#### EXCERPTED DATA ####

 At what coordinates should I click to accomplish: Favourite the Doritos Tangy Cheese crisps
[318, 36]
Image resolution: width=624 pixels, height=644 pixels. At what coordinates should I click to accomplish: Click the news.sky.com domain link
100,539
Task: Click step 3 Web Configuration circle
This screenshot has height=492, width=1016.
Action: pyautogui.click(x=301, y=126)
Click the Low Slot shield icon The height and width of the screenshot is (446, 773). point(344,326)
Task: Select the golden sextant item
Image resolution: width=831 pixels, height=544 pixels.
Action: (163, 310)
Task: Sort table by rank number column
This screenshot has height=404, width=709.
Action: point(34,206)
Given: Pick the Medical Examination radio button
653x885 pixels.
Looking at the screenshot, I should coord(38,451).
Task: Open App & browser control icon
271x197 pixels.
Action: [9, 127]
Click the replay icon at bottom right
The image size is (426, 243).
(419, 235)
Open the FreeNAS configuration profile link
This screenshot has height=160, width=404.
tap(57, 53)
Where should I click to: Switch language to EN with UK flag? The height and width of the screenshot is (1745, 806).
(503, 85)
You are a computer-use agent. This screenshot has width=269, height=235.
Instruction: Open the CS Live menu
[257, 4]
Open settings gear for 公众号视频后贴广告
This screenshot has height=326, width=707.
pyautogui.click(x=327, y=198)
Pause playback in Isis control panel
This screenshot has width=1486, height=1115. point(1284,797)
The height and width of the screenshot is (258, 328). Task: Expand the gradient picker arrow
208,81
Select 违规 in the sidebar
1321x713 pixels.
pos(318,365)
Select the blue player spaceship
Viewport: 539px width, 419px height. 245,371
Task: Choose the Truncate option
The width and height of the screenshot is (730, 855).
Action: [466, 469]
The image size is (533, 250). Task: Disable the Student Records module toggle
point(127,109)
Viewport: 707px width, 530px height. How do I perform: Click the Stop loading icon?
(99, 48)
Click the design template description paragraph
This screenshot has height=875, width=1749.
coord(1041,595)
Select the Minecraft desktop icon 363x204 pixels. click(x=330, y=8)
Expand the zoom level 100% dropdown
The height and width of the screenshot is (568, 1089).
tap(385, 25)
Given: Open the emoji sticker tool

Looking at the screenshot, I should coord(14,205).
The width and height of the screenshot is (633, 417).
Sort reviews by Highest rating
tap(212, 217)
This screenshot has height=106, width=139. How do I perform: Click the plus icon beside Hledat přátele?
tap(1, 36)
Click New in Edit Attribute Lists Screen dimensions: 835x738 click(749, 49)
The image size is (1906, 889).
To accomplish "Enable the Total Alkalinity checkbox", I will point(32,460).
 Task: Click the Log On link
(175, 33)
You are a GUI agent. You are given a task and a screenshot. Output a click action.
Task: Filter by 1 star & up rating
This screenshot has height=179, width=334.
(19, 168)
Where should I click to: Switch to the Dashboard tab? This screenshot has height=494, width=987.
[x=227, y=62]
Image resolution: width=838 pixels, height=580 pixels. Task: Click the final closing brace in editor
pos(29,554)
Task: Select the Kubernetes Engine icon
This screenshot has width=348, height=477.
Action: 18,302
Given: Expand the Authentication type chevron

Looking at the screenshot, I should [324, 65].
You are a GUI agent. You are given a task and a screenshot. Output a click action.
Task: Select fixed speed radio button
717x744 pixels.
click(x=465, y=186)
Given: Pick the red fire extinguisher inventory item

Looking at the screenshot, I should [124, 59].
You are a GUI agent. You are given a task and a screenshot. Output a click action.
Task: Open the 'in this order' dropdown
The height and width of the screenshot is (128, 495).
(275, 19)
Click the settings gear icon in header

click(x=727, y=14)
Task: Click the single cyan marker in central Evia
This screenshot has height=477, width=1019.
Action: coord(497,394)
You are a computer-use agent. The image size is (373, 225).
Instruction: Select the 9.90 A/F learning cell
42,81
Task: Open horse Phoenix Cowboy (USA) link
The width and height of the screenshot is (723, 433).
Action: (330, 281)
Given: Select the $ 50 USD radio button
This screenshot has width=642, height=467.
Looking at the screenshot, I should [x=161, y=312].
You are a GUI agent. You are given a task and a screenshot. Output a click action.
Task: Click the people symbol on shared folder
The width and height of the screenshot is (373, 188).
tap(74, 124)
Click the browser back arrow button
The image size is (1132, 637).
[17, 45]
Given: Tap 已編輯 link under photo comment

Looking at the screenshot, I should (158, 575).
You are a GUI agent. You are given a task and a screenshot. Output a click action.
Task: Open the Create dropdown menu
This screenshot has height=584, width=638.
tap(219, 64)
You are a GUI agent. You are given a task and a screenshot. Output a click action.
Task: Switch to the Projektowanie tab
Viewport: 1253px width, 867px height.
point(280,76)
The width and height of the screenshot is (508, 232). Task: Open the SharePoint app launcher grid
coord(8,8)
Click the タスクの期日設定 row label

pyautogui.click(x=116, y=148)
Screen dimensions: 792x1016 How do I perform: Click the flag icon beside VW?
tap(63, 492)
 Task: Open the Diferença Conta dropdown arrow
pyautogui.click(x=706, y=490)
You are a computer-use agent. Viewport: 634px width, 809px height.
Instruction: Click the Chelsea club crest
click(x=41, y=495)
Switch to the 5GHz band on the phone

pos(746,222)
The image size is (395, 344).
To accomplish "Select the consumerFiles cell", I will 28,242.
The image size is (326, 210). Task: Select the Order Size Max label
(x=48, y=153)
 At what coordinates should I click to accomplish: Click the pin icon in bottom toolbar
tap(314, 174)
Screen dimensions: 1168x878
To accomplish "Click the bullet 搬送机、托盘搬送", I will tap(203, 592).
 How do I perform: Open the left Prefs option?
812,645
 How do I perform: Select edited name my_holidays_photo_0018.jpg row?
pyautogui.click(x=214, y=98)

####

Repeat exactly the lines starting at the line with "Task: Switch to the Projektowanie tab" and ending with the final line of the entries. Include nothing else.

Task: Switch to the Projektowanie tab
Viewport: 1253px width, 867px height.
point(280,76)
The width and height of the screenshot is (508, 232). Task: Open the SharePoint app launcher grid
coord(8,8)
Click the タスクの期日設定 row label

pyautogui.click(x=116, y=148)
Screen dimensions: 792x1016 How do I perform: Click the flag icon beside VW?
tap(63, 492)
 Task: Open the Diferença Conta dropdown arrow
pyautogui.click(x=706, y=490)
You are a computer-use agent. Viewport: 634px width, 809px height.
Instruction: Click the Chelsea club crest
click(x=41, y=495)
Switch to the 5GHz band on the phone

pos(746,222)
The image size is (395, 344).
To accomplish "Select the consumerFiles cell", I will 28,242.
The image size is (326, 210). Task: Select the Order Size Max label
(x=48, y=153)
 At what coordinates should I click to accomplish: Click the pin icon in bottom toolbar
tap(314, 174)
Screen dimensions: 1168x878
To accomplish "Click the bullet 搬送机、托盘搬送", I will tap(203, 592).
 How do I perform: Open the left Prefs option?
812,645
 How do I perform: Select edited name my_holidays_photo_0018.jpg row?
pyautogui.click(x=214, y=98)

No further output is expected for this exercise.